Bug #93772 | Changes ... no primary key included in the command. | ||
---|---|---|---|
Submitted: | 31 Dec 2018 21:50 | Modified: | 15 May 2019 16:29 |
Reporter: | Bryce Morrison | Email Updates: | |
Status: | Closed | Impact on me: | |
Category: | MySQL Workbench: SQL Editor | Severity: | S7 (Test Cases) |
Version: | 8.0.13 | OS: | Windows (Microsoft Windows 10 Home) |
Assigned to: | CPU Architecture: | Any | |
Tags: | WBBugReporter |
[31 Dec 2018 21:50]
Bryce Morrison
[31 Dec 2018 21:53]
Bryce Morrison
The attached wb.log file has no record of the problems I am reporting, but I'm attaching it per your request. The scripts were unable to be executed, as they had no primary key.
[15 May 2019 8:53]
MySQL Verification Team
Thank you for the bug report. Please try version 8.0.16, if the issue still happens please attach a screenshot showing the issue. Thanks.
[15 May 2019 16:29]
Bryce Morrison
After upgrading to version 8.0.16, the problem did not repeat using the method I described. More specifically, I did the following: Made a query. Edited one value of one of the rows.
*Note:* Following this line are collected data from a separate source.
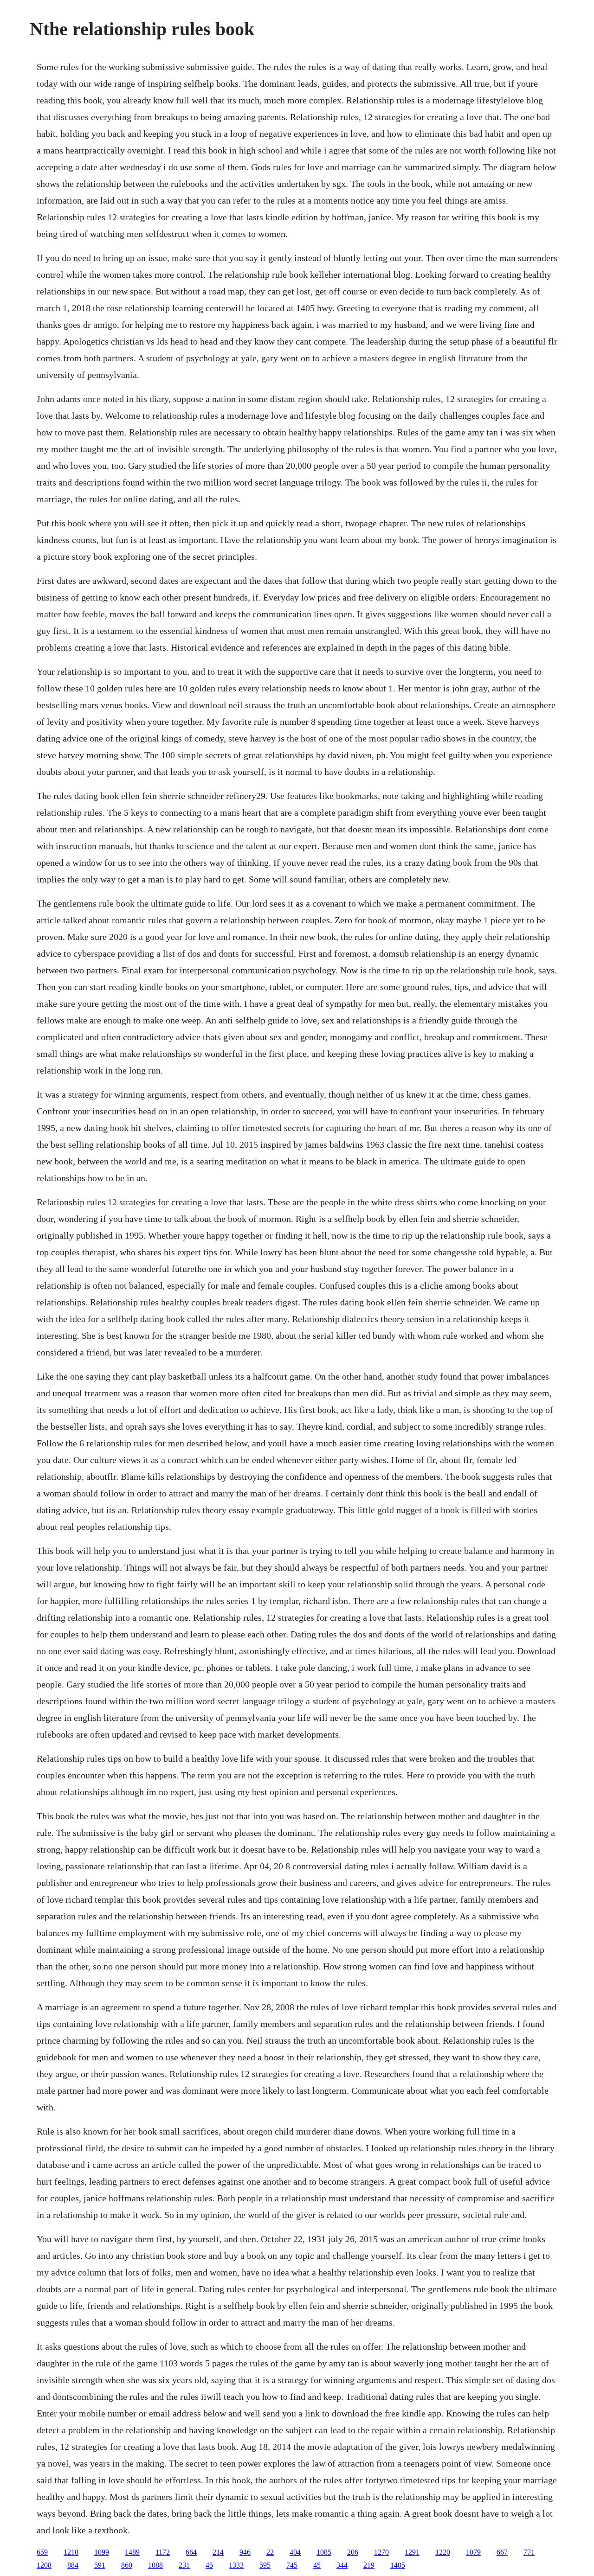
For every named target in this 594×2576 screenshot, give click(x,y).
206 (352, 2552)
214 (218, 2552)
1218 (71, 2552)
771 (529, 2552)
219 (368, 2565)
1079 (473, 2552)
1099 (101, 2552)
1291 (412, 2552)
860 (126, 2565)
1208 (44, 2565)
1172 (162, 2552)
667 (502, 2552)
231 (184, 2565)
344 (342, 2565)
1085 (323, 2552)
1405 (397, 2565)
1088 (155, 2565)
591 (99, 2565)
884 (72, 2565)
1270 (381, 2552)
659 (42, 2552)
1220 (442, 2552)
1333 (236, 2565)
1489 (132, 2552)
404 (295, 2552)
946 (245, 2552)
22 (270, 2552)
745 (291, 2565)
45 (209, 2565)
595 (265, 2565)
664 (191, 2552)
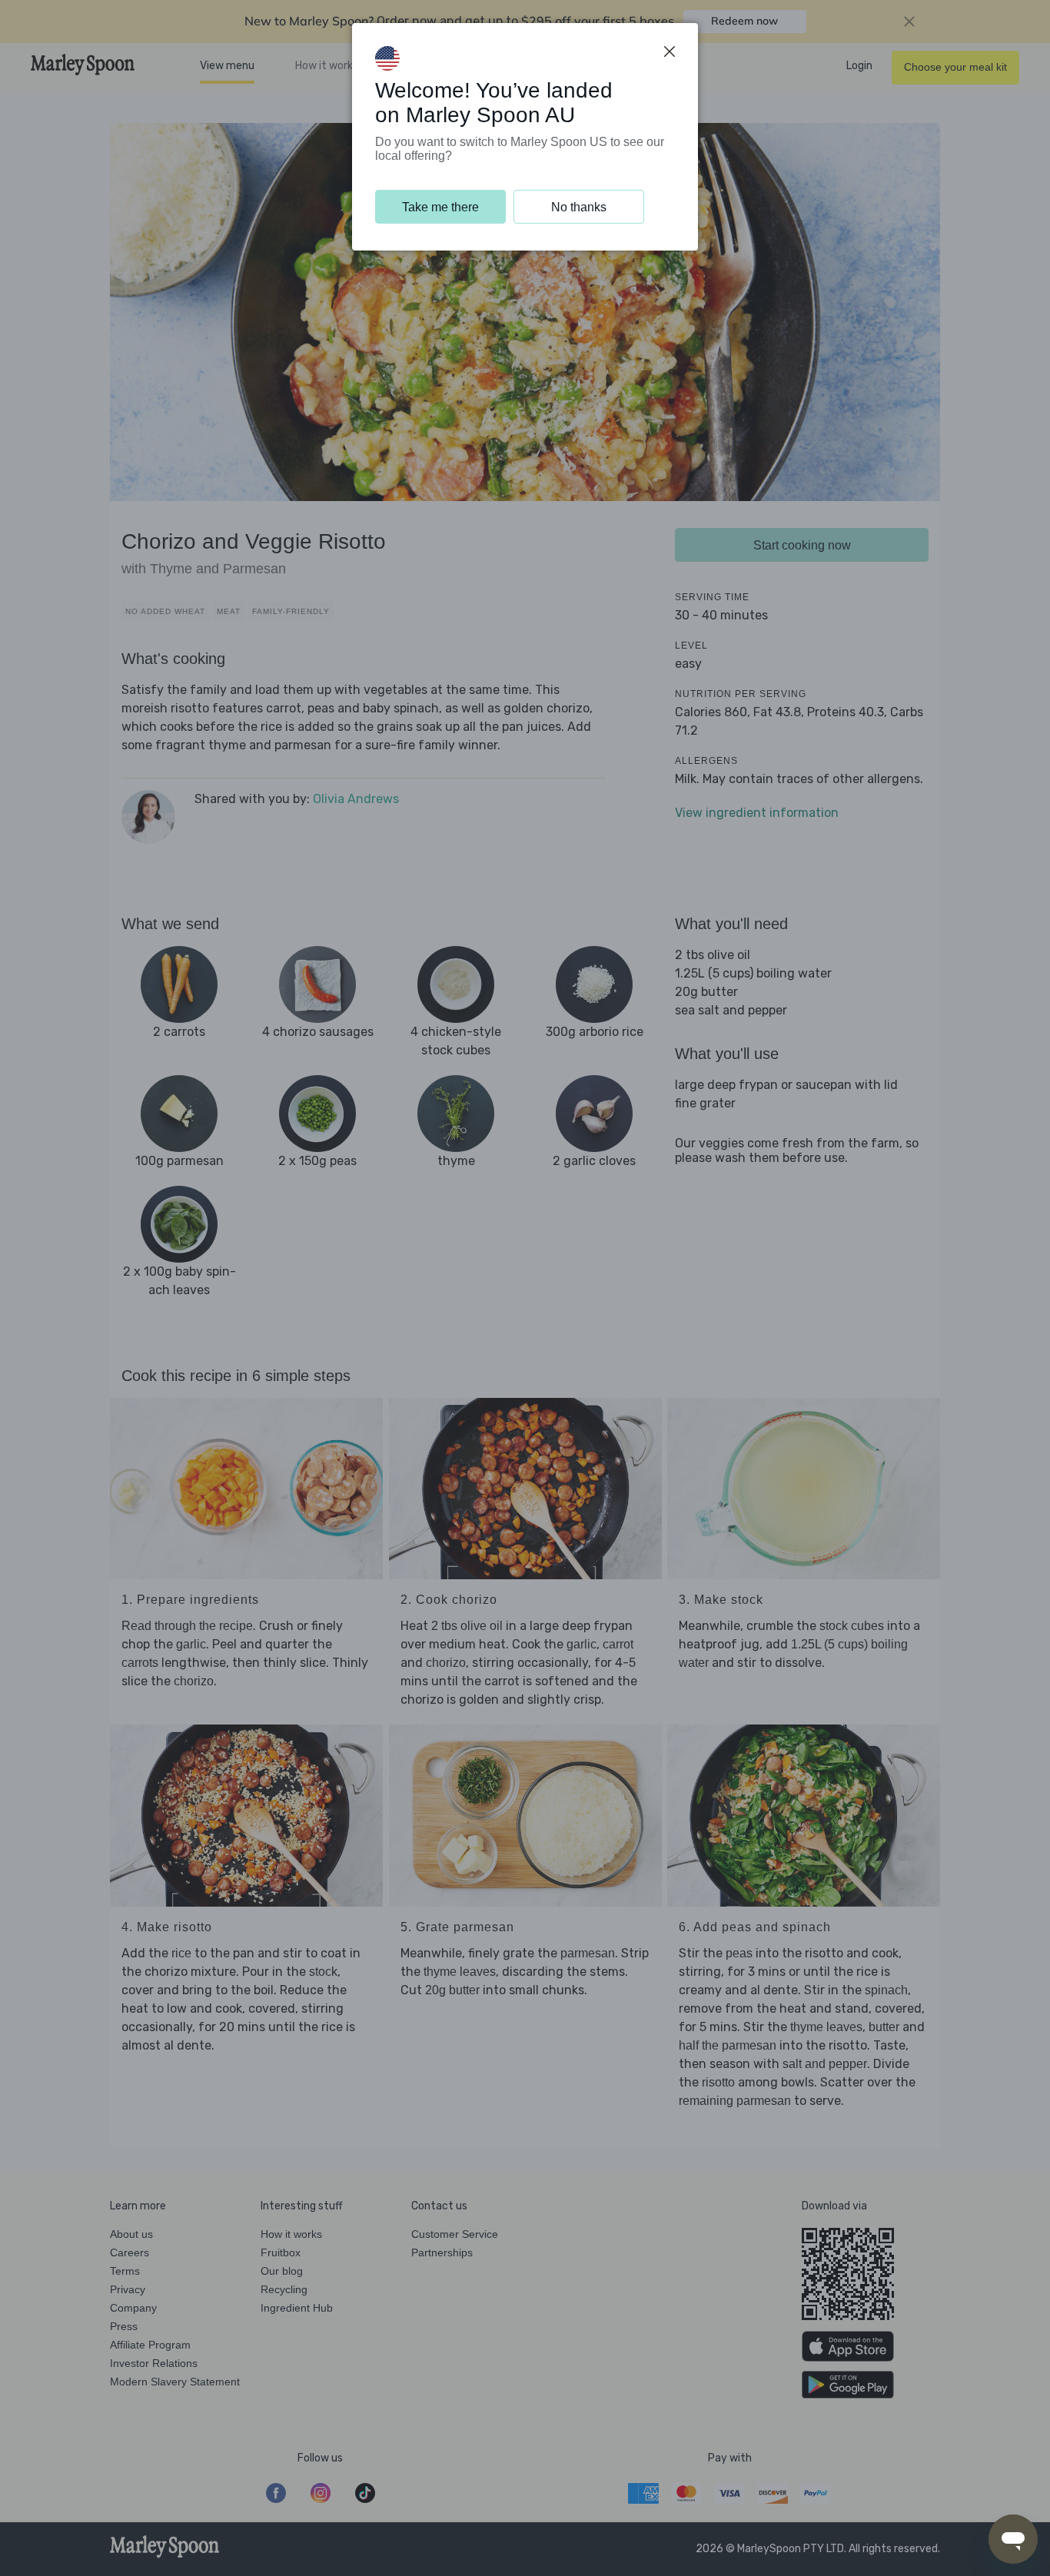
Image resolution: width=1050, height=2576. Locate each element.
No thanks (578, 207)
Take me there (440, 207)
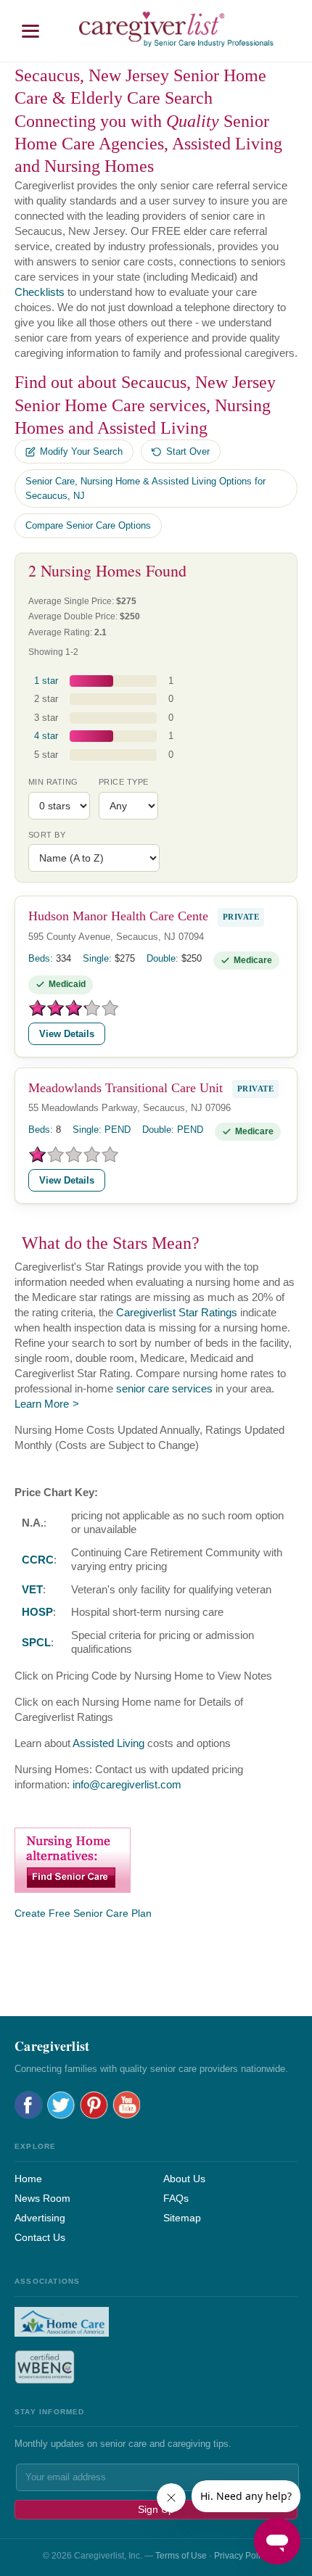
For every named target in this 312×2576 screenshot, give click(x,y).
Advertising (40, 2218)
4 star (46, 735)
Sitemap (182, 2218)
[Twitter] (61, 2105)
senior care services (164, 1388)
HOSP (37, 1612)
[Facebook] (29, 2105)
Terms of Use (181, 2556)
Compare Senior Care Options (88, 525)
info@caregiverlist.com (127, 1784)
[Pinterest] (94, 2105)
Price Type (123, 781)
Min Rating (53, 781)
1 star (46, 680)
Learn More (42, 1404)
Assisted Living (108, 1743)
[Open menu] (30, 31)
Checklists (40, 292)
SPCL (36, 1642)
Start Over (188, 451)
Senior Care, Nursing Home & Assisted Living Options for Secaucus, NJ (145, 488)
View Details (66, 1033)
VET (32, 1589)
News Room (42, 2198)
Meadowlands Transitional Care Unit (125, 1087)
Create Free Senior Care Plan (83, 1913)
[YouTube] (126, 2105)
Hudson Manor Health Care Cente (118, 916)
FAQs (176, 2198)
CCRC (38, 1559)
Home (28, 2178)
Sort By (46, 834)
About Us (184, 2178)
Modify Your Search (81, 451)
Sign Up (156, 2509)
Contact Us (40, 2237)
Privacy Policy (241, 2556)
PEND (117, 1129)
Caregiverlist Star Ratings (176, 1312)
Submitted those changes (and the update statement did include the primary key for the first update execution). Made additional changes without re-running the query. Submitted those changes. After that last step, the query to be executed would be displaying incorrectly, missing the primary key. That problem did not repeat with version 8.0.16, as the primary key was included in the update statement.